#### [Exercise details]
Exact repetition is the task: copy every entry below.

#### [Records supplied]
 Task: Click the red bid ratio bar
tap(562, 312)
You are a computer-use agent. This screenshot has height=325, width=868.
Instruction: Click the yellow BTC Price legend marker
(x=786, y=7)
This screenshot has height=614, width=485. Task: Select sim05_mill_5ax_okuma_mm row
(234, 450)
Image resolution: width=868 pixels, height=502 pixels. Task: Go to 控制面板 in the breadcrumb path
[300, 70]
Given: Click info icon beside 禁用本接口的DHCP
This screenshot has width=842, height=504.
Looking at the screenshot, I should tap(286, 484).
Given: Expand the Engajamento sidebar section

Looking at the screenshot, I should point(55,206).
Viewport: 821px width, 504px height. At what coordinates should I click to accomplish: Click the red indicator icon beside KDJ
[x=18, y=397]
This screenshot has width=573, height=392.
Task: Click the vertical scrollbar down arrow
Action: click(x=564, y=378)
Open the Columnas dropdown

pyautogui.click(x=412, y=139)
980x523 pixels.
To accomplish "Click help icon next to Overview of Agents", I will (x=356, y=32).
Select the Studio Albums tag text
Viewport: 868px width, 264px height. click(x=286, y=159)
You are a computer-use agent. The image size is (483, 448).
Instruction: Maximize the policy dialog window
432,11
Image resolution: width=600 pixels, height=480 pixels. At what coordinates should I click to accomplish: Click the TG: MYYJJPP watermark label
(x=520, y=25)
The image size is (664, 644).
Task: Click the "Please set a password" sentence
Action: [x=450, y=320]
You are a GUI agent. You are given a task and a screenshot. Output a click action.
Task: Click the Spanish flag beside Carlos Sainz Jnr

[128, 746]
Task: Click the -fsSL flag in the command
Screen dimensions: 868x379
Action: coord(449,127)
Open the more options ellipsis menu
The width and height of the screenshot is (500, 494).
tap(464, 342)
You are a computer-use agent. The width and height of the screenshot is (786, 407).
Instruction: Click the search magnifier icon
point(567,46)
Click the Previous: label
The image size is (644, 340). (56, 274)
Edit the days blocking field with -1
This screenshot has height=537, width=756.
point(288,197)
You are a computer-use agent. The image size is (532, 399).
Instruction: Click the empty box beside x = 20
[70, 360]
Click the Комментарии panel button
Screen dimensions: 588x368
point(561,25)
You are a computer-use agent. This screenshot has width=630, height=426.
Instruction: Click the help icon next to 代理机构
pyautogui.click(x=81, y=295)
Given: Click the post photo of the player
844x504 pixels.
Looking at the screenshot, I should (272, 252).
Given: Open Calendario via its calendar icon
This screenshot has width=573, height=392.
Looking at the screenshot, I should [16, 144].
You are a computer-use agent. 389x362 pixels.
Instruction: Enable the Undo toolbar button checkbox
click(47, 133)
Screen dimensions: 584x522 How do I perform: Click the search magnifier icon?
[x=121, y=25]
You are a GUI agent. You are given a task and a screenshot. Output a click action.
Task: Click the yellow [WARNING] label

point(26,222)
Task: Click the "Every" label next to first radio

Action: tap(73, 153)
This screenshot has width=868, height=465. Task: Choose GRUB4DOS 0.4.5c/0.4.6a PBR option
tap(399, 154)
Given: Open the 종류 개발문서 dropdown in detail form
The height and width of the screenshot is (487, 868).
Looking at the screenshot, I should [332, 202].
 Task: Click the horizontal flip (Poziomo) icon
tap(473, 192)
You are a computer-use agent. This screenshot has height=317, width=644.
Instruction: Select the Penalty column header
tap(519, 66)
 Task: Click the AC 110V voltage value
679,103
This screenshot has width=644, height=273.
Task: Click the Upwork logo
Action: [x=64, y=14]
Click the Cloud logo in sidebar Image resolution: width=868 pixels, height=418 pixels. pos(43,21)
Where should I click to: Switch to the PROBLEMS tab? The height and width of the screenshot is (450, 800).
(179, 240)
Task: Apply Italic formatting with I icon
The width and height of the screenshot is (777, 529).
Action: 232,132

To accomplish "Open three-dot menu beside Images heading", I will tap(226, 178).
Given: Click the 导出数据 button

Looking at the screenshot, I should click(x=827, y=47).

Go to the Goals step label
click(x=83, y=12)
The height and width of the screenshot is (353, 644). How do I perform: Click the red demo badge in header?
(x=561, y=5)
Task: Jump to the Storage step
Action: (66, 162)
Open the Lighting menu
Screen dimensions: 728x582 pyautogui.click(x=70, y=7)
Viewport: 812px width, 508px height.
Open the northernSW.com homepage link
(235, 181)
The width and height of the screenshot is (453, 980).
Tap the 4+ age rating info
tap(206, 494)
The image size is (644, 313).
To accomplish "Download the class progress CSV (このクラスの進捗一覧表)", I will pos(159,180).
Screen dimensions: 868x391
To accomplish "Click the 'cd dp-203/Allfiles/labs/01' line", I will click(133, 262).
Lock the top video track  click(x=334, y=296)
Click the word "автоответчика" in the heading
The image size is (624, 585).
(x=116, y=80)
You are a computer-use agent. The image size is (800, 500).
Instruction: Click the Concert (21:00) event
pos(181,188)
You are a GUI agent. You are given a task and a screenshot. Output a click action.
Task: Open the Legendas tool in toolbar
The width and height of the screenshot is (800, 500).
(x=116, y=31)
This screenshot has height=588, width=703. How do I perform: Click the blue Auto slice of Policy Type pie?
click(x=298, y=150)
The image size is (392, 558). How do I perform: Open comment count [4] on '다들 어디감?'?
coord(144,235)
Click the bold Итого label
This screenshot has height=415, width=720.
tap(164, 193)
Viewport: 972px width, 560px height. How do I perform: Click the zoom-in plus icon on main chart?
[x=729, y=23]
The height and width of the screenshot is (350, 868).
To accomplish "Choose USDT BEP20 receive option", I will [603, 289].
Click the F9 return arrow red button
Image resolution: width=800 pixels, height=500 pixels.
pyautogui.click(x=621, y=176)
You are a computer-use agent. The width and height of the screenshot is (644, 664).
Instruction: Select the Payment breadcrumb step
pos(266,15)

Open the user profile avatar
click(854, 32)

#### [Result for this exercise]
 Task: Click the red bid ratio bar
tap(562, 312)
You are a computer-use agent. This screenshot has height=325, width=868.
Instruction: Click the yellow BTC Price legend marker
(x=786, y=7)
This screenshot has height=614, width=485. Task: Select sim05_mill_5ax_okuma_mm row
(234, 450)
Image resolution: width=868 pixels, height=502 pixels. Task: Go to 控制面板 in the breadcrumb path
[300, 70]
Given: Click info icon beside 禁用本接口的DHCP
This screenshot has width=842, height=504.
Looking at the screenshot, I should tap(286, 484).
Given: Expand the Engajamento sidebar section

Looking at the screenshot, I should point(55,206).
Viewport: 821px width, 504px height. At what coordinates should I click to accomplish: Click the red indicator icon beside KDJ
[x=18, y=397]
This screenshot has width=573, height=392.
Task: Click the vertical scrollbar down arrow
Action: click(x=564, y=378)
Open the Columnas dropdown

pyautogui.click(x=412, y=139)
980x523 pixels.
To accomplish "Click help icon next to Overview of Agents", I will (x=356, y=32).
Select the Studio Albums tag text
Viewport: 868px width, 264px height. click(x=286, y=159)
You are a computer-use agent. The image size is (483, 448).
Instruction: Maximize the policy dialog window
432,11
Image resolution: width=600 pixels, height=480 pixels. At what coordinates should I click to accomplish: Click the TG: MYYJJPP watermark label
(x=520, y=25)
The image size is (664, 644).
Task: Click the "Please set a password" sentence
Action: [x=450, y=320]
You are a GUI agent. You are given a task and a screenshot. Output a click action.
Task: Click the Spanish flag beside Carlos Sainz Jnr

[128, 746]
Task: Click the -fsSL flag in the command
Screen dimensions: 868x379
Action: coord(449,127)
Open the more options ellipsis menu
The width and height of the screenshot is (500, 494).
tap(464, 342)
You are a computer-use agent. The width and height of the screenshot is (786, 407).
Instruction: Click the search magnifier icon
point(567,46)
Click the Previous: label
The image size is (644, 340). (56, 274)
Edit the days blocking field with -1
This screenshot has height=537, width=756.
point(288,197)
You are a computer-use agent. The image size is (532, 399).
Instruction: Click the empty box beside x = 20
[70, 360]
Click the Комментарии panel button
Screen dimensions: 588x368
point(561,25)
You are a computer-use agent. This screenshot has width=630, height=426.
Instruction: Click the help icon next to 代理机构
pyautogui.click(x=81, y=295)
Given: Click the post photo of the player
844x504 pixels.
Looking at the screenshot, I should (272, 252).
Given: Open Calendario via its calendar icon
This screenshot has width=573, height=392.
Looking at the screenshot, I should [16, 144].
You are a computer-use agent. 389x362 pixels.
Instruction: Enable the Undo toolbar button checkbox
click(47, 133)
Screen dimensions: 584x522 How do I perform: Click the search magnifier icon?
[x=121, y=25]
You are a GUI agent. You are given a task and a screenshot. Output a click action.
Task: Click the yellow [WARNING] label

point(26,222)
Task: Click the "Every" label next to first radio

Action: tap(73, 153)
This screenshot has width=868, height=465. Task: Choose GRUB4DOS 0.4.5c/0.4.6a PBR option
tap(399, 154)
Given: Open the 종류 개발문서 dropdown in detail form
The height and width of the screenshot is (487, 868).
Looking at the screenshot, I should [332, 202].
 Task: Click the horizontal flip (Poziomo) icon
tap(473, 192)
You are a computer-use agent. This screenshot has height=317, width=644.
Instruction: Select the Penalty column header
tap(519, 66)
 Task: Click the AC 110V voltage value
679,103
This screenshot has width=644, height=273.
Task: Click the Upwork logo
Action: [x=64, y=14]
Click the Cloud logo in sidebar Image resolution: width=868 pixels, height=418 pixels. pos(43,21)
Where should I click to: Switch to the PROBLEMS tab? The height and width of the screenshot is (450, 800).
(179, 240)
Task: Apply Italic formatting with I icon
The width and height of the screenshot is (777, 529).
Action: 232,132

To accomplish "Open three-dot menu beside Images heading", I will tap(226, 178).
Given: Click the 导出数据 button

Looking at the screenshot, I should click(x=827, y=47).

Go to the Goals step label
click(x=83, y=12)
The height and width of the screenshot is (353, 644). How do I perform: Click the red demo badge in header?
(x=561, y=5)
Task: Jump to the Storage step
Action: (66, 162)
Open the Lighting menu
Screen dimensions: 728x582 pyautogui.click(x=70, y=7)
Viewport: 812px width, 508px height.
Open the northernSW.com homepage link
(235, 181)
The width and height of the screenshot is (453, 980).
Tap the 4+ age rating info
tap(206, 494)
The image size is (644, 313).
To accomplish "Download the class progress CSV (このクラスの進捗一覧表)", I will pos(159,180).
Screen dimensions: 868x391
To accomplish "Click the 'cd dp-203/Allfiles/labs/01' line", I will click(133, 262).
Lock the top video track  click(x=334, y=296)
Click the word "автоответчика" in the heading
The image size is (624, 585).
(x=116, y=80)
You are a computer-use agent. The image size is (800, 500).
Instruction: Click the Concert (21:00) event
pos(181,188)
You are a GUI agent. You are given a task and a screenshot. Output a click action.
Task: Open the Legendas tool in toolbar
The width and height of the screenshot is (800, 500).
(x=116, y=31)
This screenshot has height=588, width=703. How do I perform: Click the blue Auto slice of Policy Type pie?
click(x=298, y=150)
The image size is (392, 558). How do I perform: Open comment count [4] on '다들 어디감?'?
coord(144,235)
Click the bold Итого label
This screenshot has height=415, width=720.
tap(164, 193)
Viewport: 972px width, 560px height. How do I perform: Click the zoom-in plus icon on main chart?
[x=729, y=23]
The height and width of the screenshot is (350, 868).
To accomplish "Choose USDT BEP20 receive option", I will [603, 289].
Click the F9 return arrow red button
Image resolution: width=800 pixels, height=500 pixels.
pyautogui.click(x=621, y=176)
You are a computer-use agent. The width and height of the screenshot is (644, 664).
Instruction: Select the Payment breadcrumb step
pos(266,15)

Open the user profile avatar
click(854, 32)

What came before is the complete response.